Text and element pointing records

********************

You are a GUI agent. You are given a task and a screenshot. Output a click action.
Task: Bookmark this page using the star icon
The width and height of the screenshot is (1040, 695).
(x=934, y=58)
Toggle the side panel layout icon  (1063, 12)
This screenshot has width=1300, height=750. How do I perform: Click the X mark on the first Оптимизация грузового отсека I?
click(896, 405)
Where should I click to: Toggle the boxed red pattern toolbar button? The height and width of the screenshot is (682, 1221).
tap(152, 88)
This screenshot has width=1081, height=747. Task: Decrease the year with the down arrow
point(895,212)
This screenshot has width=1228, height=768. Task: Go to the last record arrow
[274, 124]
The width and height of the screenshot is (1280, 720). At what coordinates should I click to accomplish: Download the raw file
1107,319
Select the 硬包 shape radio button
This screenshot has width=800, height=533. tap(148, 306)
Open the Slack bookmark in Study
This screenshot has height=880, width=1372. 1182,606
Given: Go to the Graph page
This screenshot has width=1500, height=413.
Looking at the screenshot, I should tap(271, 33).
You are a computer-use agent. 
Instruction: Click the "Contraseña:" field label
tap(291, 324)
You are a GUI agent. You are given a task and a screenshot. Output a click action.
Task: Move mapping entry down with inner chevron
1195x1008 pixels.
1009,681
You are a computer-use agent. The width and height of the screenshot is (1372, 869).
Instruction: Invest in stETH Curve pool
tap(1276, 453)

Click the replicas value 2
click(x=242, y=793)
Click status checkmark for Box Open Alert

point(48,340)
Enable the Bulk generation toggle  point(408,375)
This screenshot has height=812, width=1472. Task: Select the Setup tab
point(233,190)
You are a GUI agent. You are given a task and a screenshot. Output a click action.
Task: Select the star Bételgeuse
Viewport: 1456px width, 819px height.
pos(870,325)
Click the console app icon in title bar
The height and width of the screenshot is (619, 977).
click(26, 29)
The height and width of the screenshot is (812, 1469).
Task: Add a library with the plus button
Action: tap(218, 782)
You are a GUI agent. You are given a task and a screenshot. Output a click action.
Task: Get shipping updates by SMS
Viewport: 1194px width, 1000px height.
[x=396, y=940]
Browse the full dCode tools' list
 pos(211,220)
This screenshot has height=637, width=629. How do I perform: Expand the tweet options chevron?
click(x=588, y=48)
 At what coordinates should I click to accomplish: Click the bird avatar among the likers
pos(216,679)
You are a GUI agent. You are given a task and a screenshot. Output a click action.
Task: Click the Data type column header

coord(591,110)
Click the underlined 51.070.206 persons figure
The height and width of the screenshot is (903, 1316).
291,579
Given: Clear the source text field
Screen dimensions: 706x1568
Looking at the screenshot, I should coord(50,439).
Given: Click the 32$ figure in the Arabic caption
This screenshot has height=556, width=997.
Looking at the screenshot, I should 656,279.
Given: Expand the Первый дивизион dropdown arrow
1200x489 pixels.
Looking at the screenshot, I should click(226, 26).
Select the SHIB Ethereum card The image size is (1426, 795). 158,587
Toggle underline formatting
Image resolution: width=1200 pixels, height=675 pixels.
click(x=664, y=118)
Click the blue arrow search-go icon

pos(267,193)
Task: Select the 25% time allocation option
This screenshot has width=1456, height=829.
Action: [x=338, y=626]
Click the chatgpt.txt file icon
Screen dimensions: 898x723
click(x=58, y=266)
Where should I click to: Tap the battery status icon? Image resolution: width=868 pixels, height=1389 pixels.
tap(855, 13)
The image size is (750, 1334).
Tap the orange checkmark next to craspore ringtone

********************

### [CHALLENGE]
Revise the records from the line containing "Where should I click to: Toggle" through the line containing "This screenshot has width=800, height=533.", changing "raw file" to "source file" and leaving everything else the same.

### [SOLUTION FOR THIS TASK]
Where should I click to: Toggle the boxed red pattern toolbar button? The height and width of the screenshot is (682, 1221).
tap(152, 88)
This screenshot has width=1081, height=747. Task: Decrease the year with the down arrow
point(895,212)
This screenshot has width=1228, height=768. Task: Go to the last record arrow
[274, 124]
The width and height of the screenshot is (1280, 720). At what coordinates should I click to accomplish: Download the source file
1107,319
Select the 硬包 shape radio button
This screenshot has width=800, height=533. tap(148, 306)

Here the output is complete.